On the matter of no stipends being paid to pannists this year as announced by PanTrinbago’s President Beverly Ramsey-Moore, Toby felt this would have an impact on this year’s competitions.
“It all comes down to the management of the various bands… how they address the situation. I come from the era where they weren’t paying players, so … it all comes down to the management of the various bands and how they deal with this situation. It’s tough, it’s going to be hard, but we all have to see how best we can keep the event going.

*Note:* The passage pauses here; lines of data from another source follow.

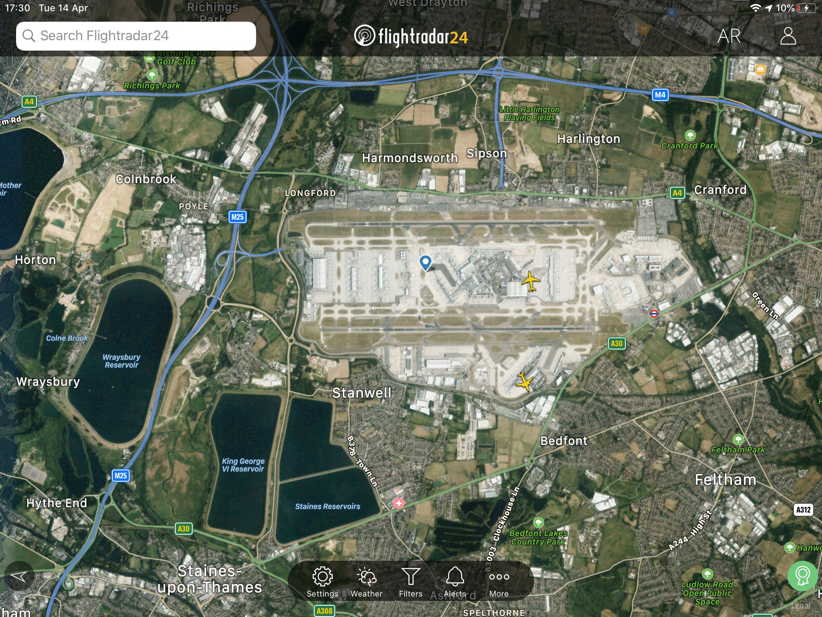This screenshot has width=822, height=617.
Task: Tap the pink hospital marker
Action: tap(399, 503)
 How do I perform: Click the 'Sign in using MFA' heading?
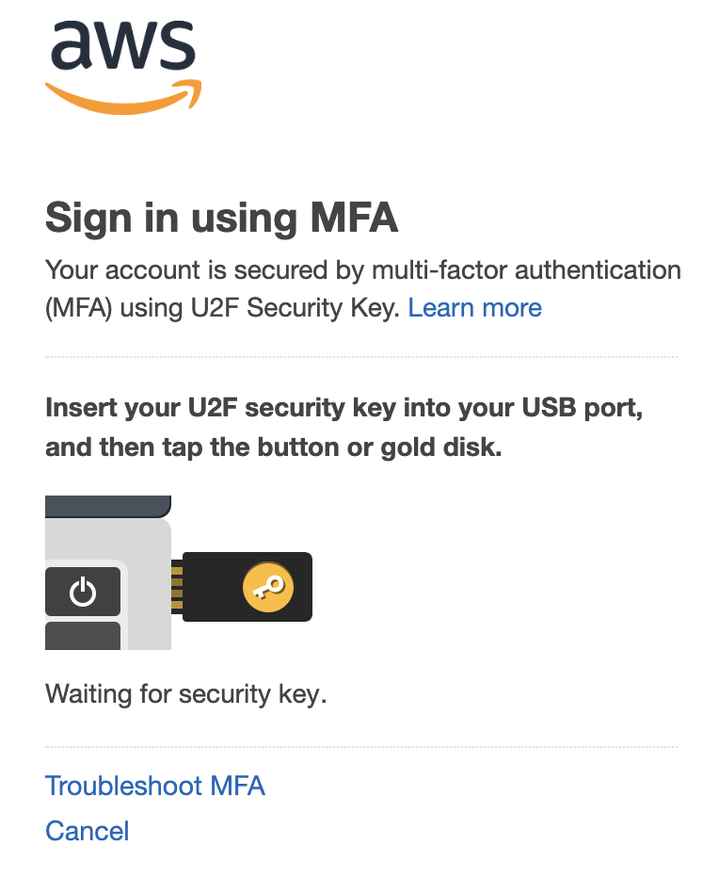click(222, 219)

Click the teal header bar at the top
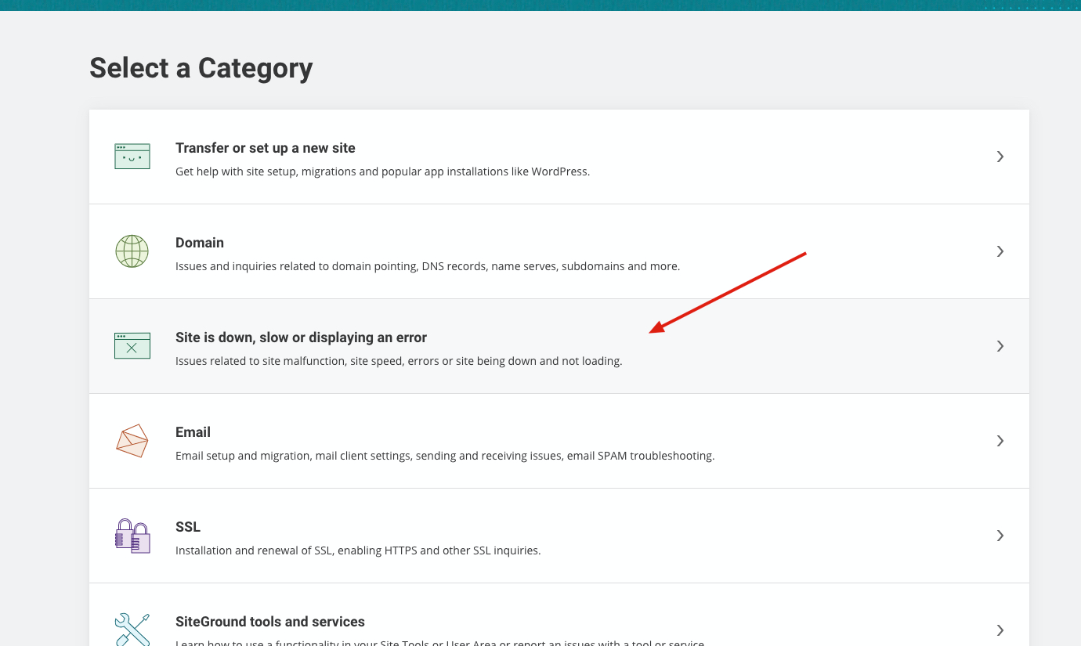(x=541, y=5)
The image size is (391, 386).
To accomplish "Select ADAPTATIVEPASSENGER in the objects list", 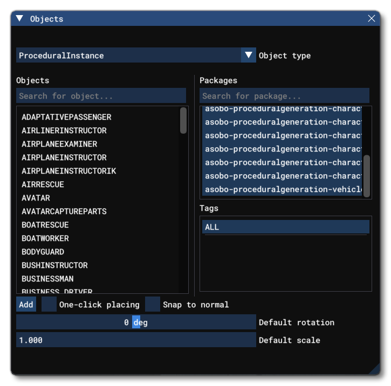I will [66, 117].
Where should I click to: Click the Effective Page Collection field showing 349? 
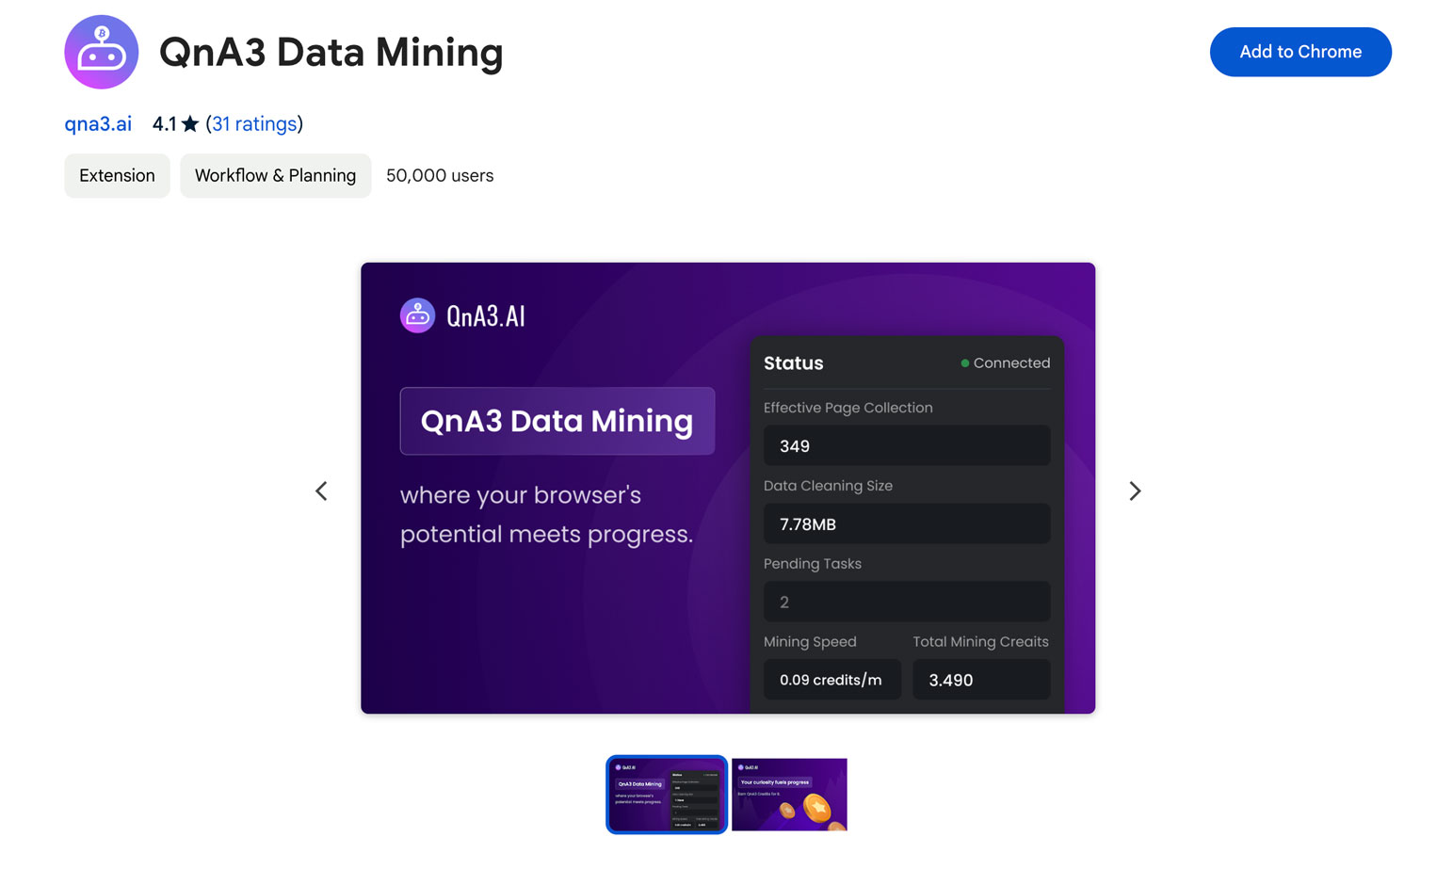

“Most of the bands began practising long before Christmas …The thing is that you would basically have a low turnout during the Christmas time and then it would pick up from January, so we are watching the situation at this time, but the decision to not pay remittances would have an impact on the various bands and this is not only in Tobago but in Trinidad as well,” she said.
Last Friday, managers of Tobago steelbands told Newsday Tobago that they were on the hunt for pannists for the upcoming Panorama season, as they reported that longstanding players have decided to stay out of the competition following news that no stipends would be paid this year.
In an interview with Newsday Tobago on December 27, Ramsey-Moore told Newsday Tobago that steel bands would be asked to help in raising funds to assist with their players’ expenses.
“I cannot, at this time, make any promise on players’ remittances for 2019 and 2020.We know that the players are a bit disappointed, but we definitely cannot afford it because we’ve seen where we’ve moved from budgets of $30 million to $20 million.
“So, we are asking bands to do whatever is necessary to raise revenues to assist in meeting the expenses for their players,” she said.
Salisha James, Chairman of Pan Trinbago’s Tobago Region, is optimistic that the pannists would come out to play and competitions would come off, even as she felt a lot of bands would have difficulty in find people to play for free.
In an interview with Newsday Tobago last week Wednesday, she said players should be remunerated for their “hard work, sleepless nights and dedication to the national instrument.”
“As a player myself, I understand the plight of the pan man. Players are the ones feeling the brunt of mismanagement of resources of the past PanTrinbago executive.
“The reality is without players there is no panorama, bands will have instruments with no players. Players are feeling disrespected and this needs to be rectified. Even though we understand the reasoning for non-payment, it is the small, single and unsponsored bands that will suffer greatly from a decision like this. These bands are most vulnerable because there are still in development stages,” James said.
“…but this is mostly based on how the management of bands deal with the current situation. It is popular belief that we; the players perform for the money but it’s for the love the instrument. $500 cannot in anyway compensate panmen for the work that goes into preparing for this event,” she added.
James, manager of Scarborough-based Uptown Fascinators Steel Orchestra said her players have been in the pan yard since October 2018 preparing for the upcoming Panorama preliminaries, “long before we knew if we will receive prizes or players remittances. My players perform for love of band and instrument.”